**Exercise**
Copy the data word for word, from the line with "You are a GUI" through the end of the data. Leave the pictures out of your copy.
────────────────
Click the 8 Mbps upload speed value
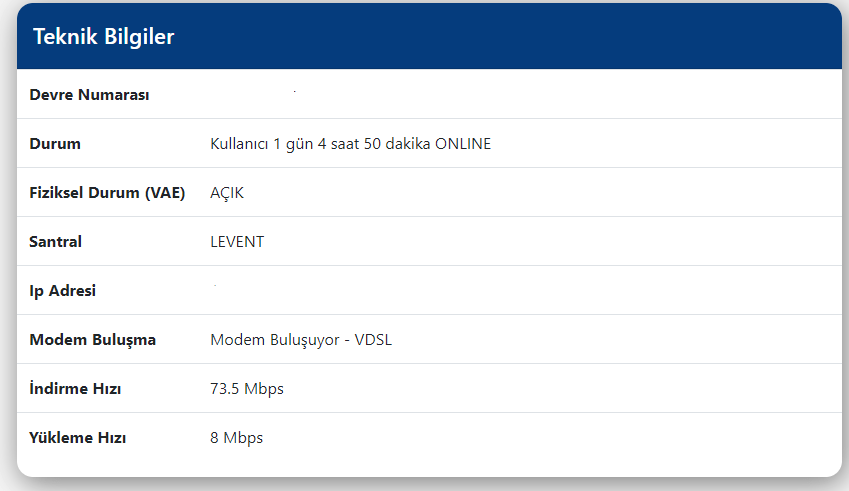Screen dimensions: 849x491 click(x=236, y=438)
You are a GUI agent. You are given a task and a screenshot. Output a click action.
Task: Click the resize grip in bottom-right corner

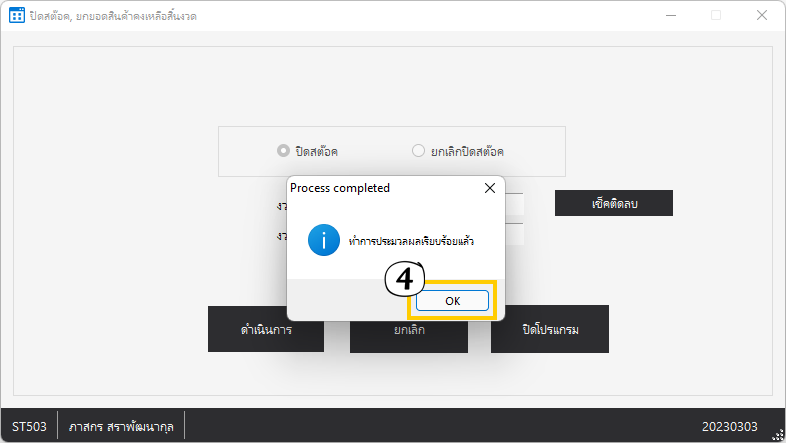[778, 436]
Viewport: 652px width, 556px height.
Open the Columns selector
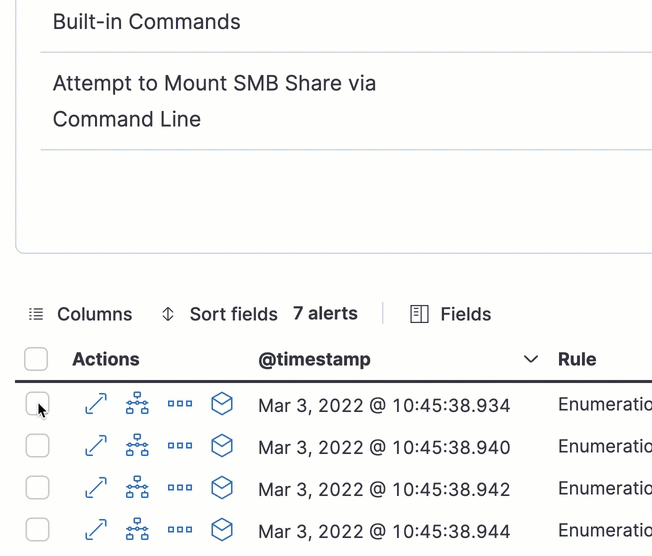click(80, 314)
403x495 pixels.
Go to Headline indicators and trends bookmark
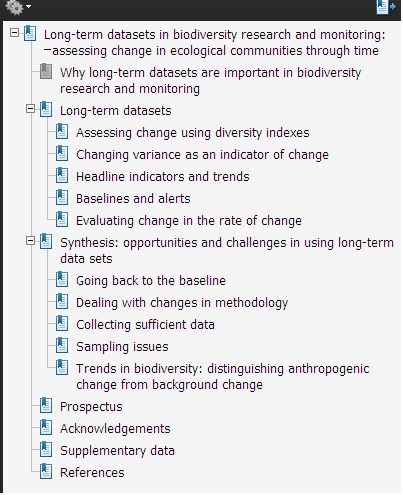click(163, 177)
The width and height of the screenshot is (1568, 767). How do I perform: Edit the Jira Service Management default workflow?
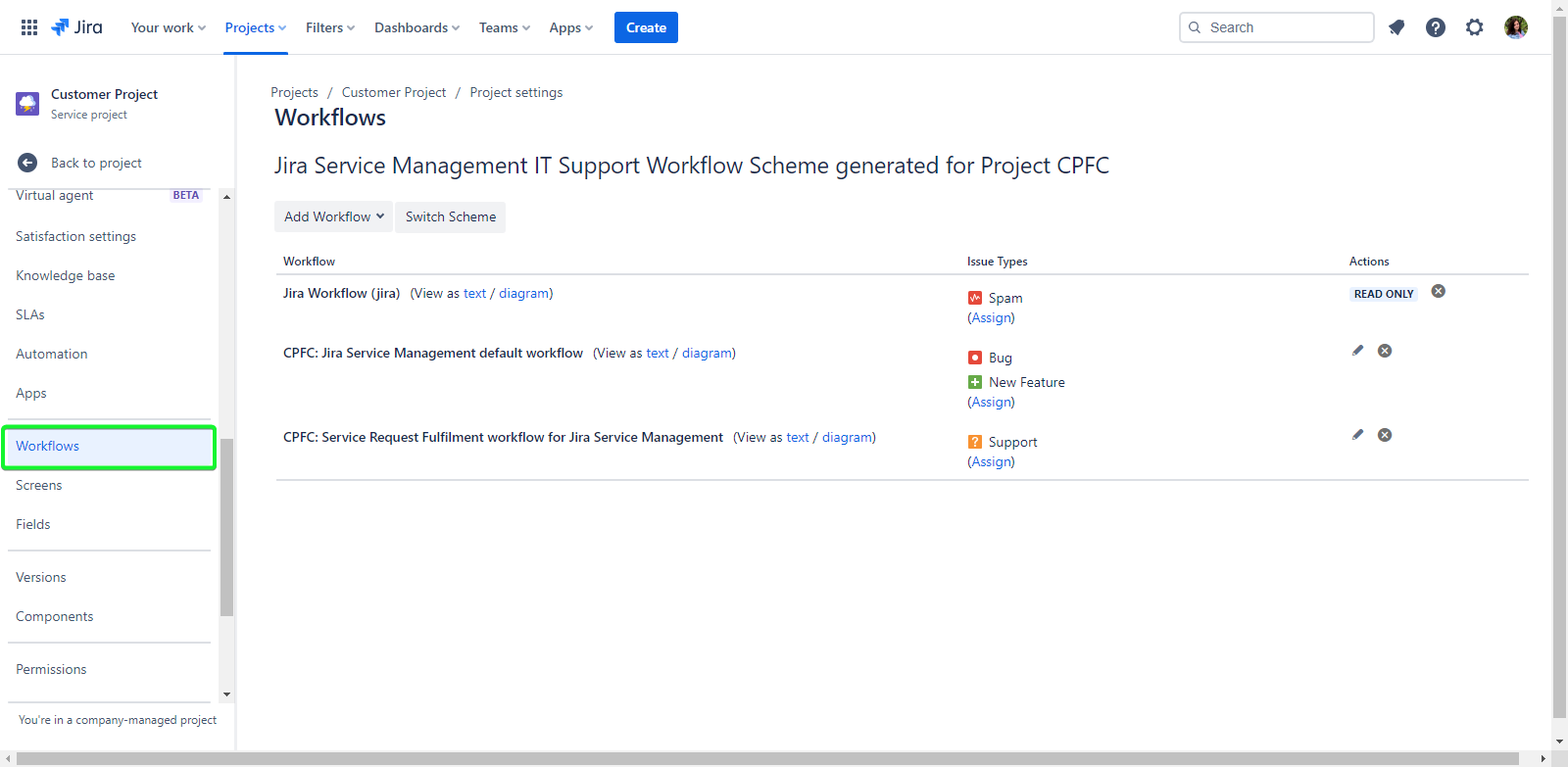1357,351
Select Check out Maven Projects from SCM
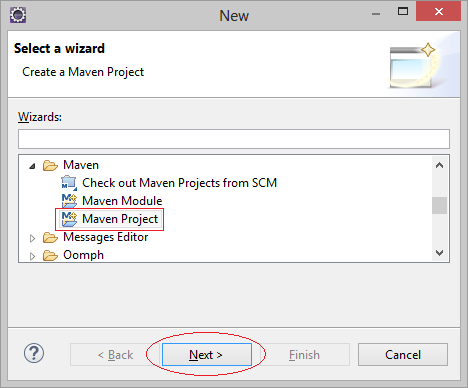 point(179,183)
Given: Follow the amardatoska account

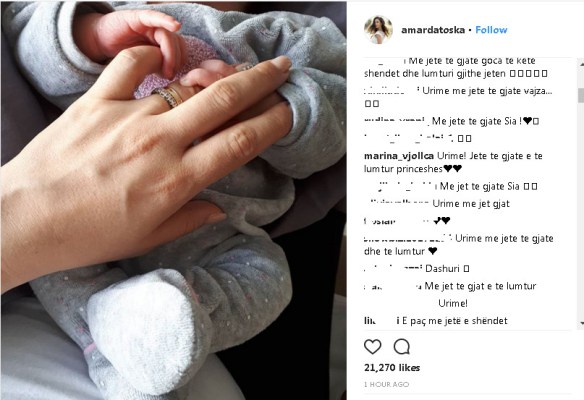Looking at the screenshot, I should click(491, 30).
────────────────
**Completed exercise**
You are a GUI agent. You are given a task and a screenshot. Output a click action.
Task: Click the resize grip in bottom-right corner

[778, 436]
Viewport: 652px width, 556px height.
Open the Columns selector
click(80, 314)
403x495 pixels.
Go to Headline indicators and trends bookmark
click(163, 177)
The width and height of the screenshot is (1568, 767). How do I perform: Edit the Jira Service Management default workflow?
1357,351
Select Check out Maven Projects from SCM
 point(179,183)
Given: Follow the amardatoska account

Looking at the screenshot, I should click(491, 30).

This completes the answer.